There was once a reason we didn’t stray too far from the comforts of our existence. I don’t remember what it was now but there was a reason. Now, outside of the confines of the lives we’ve been tied to for so long I feel my breath soar. The freedom is intoxicating. So this is what we worked so hard to achieve – this is it.
When you start working at the age of 16 you only think about the money and that sense of achievement when you receive it. Your wages are mostly spent enjoying yourself, tying yourself up in circles of new friends and even newer places of sordid secrets and dark twists and turns you’d rather never recollect.
It’s so easy to get lost in that place and many do for more years than they care to remember, but others get caught up in the gravy train – driven by success and fuelled by a desire to out-do all of those naysayers you experience through life. Others do it to prove that one road doesn’t suit all, though she’ll regret that decision later.
The truth though is that life runs away with you and before you know it you’re earning more, working more hours and forgetting what life was once about.

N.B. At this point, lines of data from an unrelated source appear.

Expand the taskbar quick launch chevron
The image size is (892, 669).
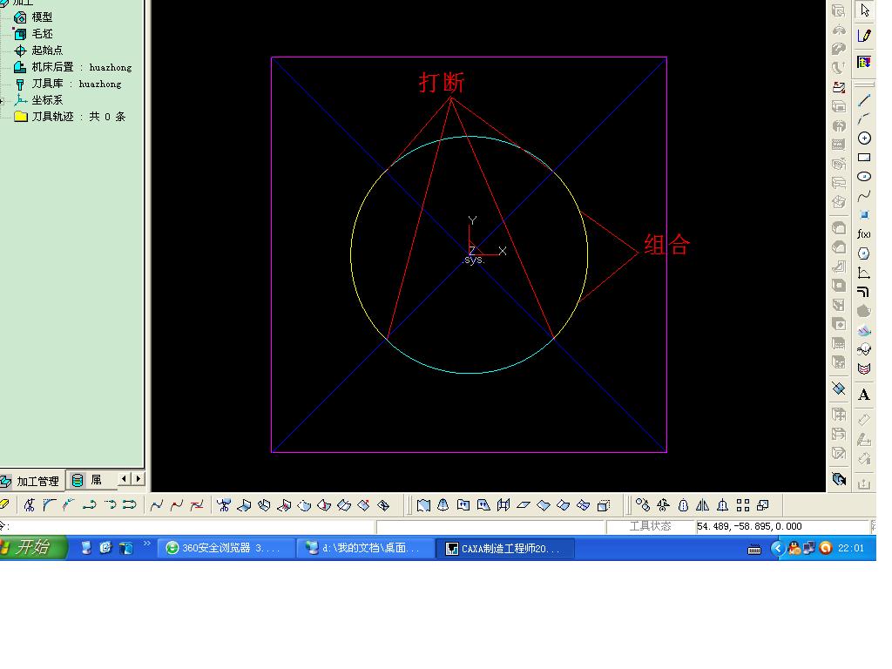tap(147, 545)
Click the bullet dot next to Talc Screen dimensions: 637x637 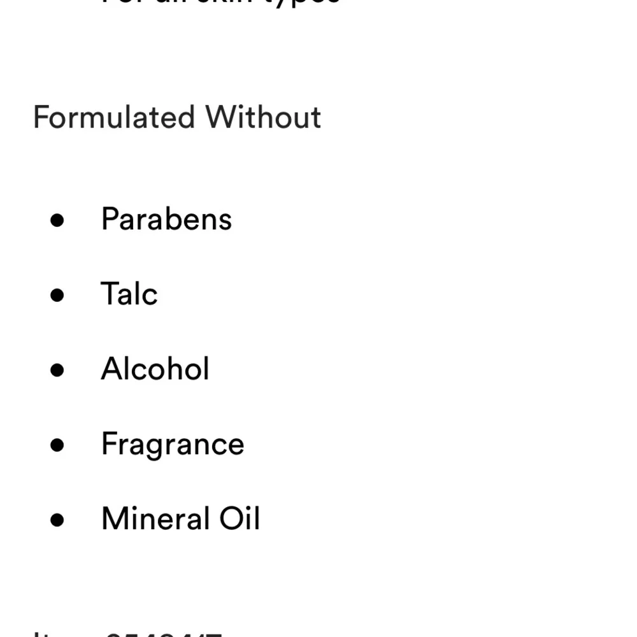click(x=57, y=295)
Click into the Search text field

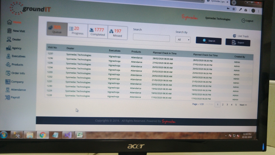click(x=151, y=38)
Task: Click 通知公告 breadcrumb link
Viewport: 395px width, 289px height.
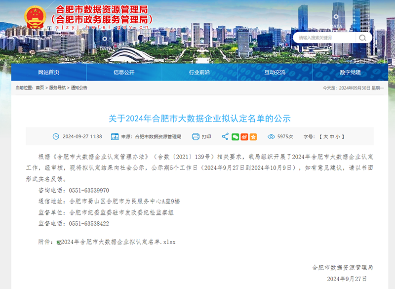Action: [79, 88]
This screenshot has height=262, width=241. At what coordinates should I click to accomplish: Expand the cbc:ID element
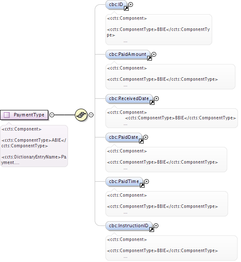[131, 5]
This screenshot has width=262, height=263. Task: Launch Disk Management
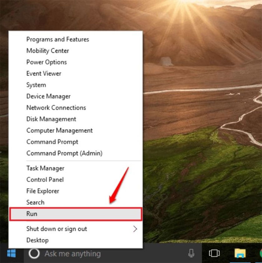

The trap catches you in its midst and before you know it you’re on a path you can’t get out of. You build your own success, you carve it out painstakingly over so many years and then you get to a point when you’re up on that mountain top and you start to see the cracks beneath you. Slowly you move from the edges as they start to crumble away and fall carelessly into the depths.
No one cares how hard you worked, no one cares what it took to get there. All they know is that it’s now unsustainable. So what do you do? In that moment do you jump and hope something soft breaks your landing or do you implode and hope that the crumbling mountain still has some life left in it yet?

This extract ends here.